Aldenderfer said scientists are still working out the exact nature of the shift—for example, whether bouts of rainfall became harder but shorter, or whether it didn't rain at all.
Morrill's research does not distinguish between those scenarios. "All I can say is that overall it became drier in India and Tibet," she said.
Either way, the change would have altered the way springs channel water off the Tibetan plateau, according to Aldenderfer.
"This has an effect on the irrigation systems," he added, explaining that the springs were the primary means for watering crops in the region.
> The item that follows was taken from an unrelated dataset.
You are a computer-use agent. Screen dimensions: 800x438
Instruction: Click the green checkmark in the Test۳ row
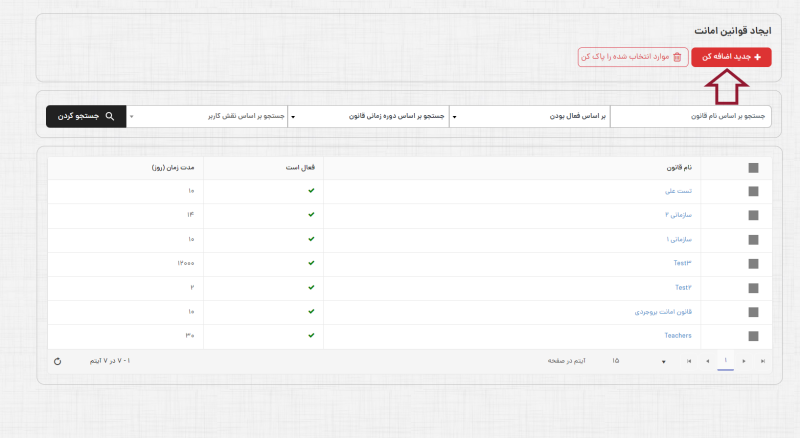click(311, 263)
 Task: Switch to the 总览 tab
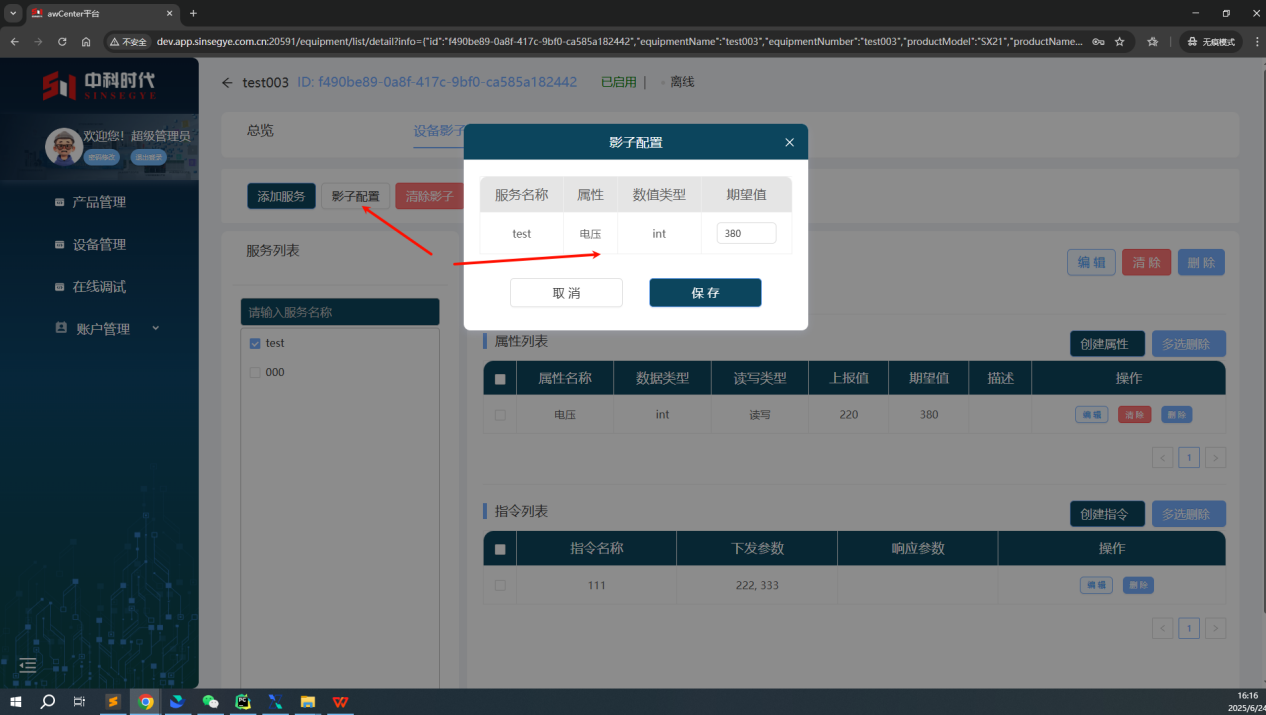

And whatever the exact changes entailed, Aldenderfer continued, his Tibet project is beginning to reveal how the culture high up on the plateau responded.
For example, Guge, an ancient kingdom in western Tibet, shifted inland at about the time of the suggested shift in the monsoon, he noted.
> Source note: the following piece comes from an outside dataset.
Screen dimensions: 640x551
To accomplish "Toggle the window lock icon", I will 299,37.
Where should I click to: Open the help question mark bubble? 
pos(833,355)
He and his colleagues also have some evidence of large-scale abandonment of agricultural fields.
The team will return to Tibet this summer to continue their investigations.
Lessons for the Future
While climate experts are just now figuring out what will happen to the Asian monsoon as a result of global warming, Aldenderfer said intensity is likely to increase and thus cause more erosion.
(Learn about the causes and effects of global warming.)
"That would make planting of agricultural fields really a very chancy thing," he said.
The Tibetan plateau, like all mountainous areas, is also likely to experience earlier snowmelt. As a result, people who rely on snowmelt for irrigation will be forced to plant their crops earlier, before the start of the traditional growing season.
"There's going to be some serious issues with agricultural shortfalls," Aldenderfer said.
He added that governments must prepare now to regulate access to water.
"Water conflicts are likely to increase in the future as problems of this kind worsen," he noted.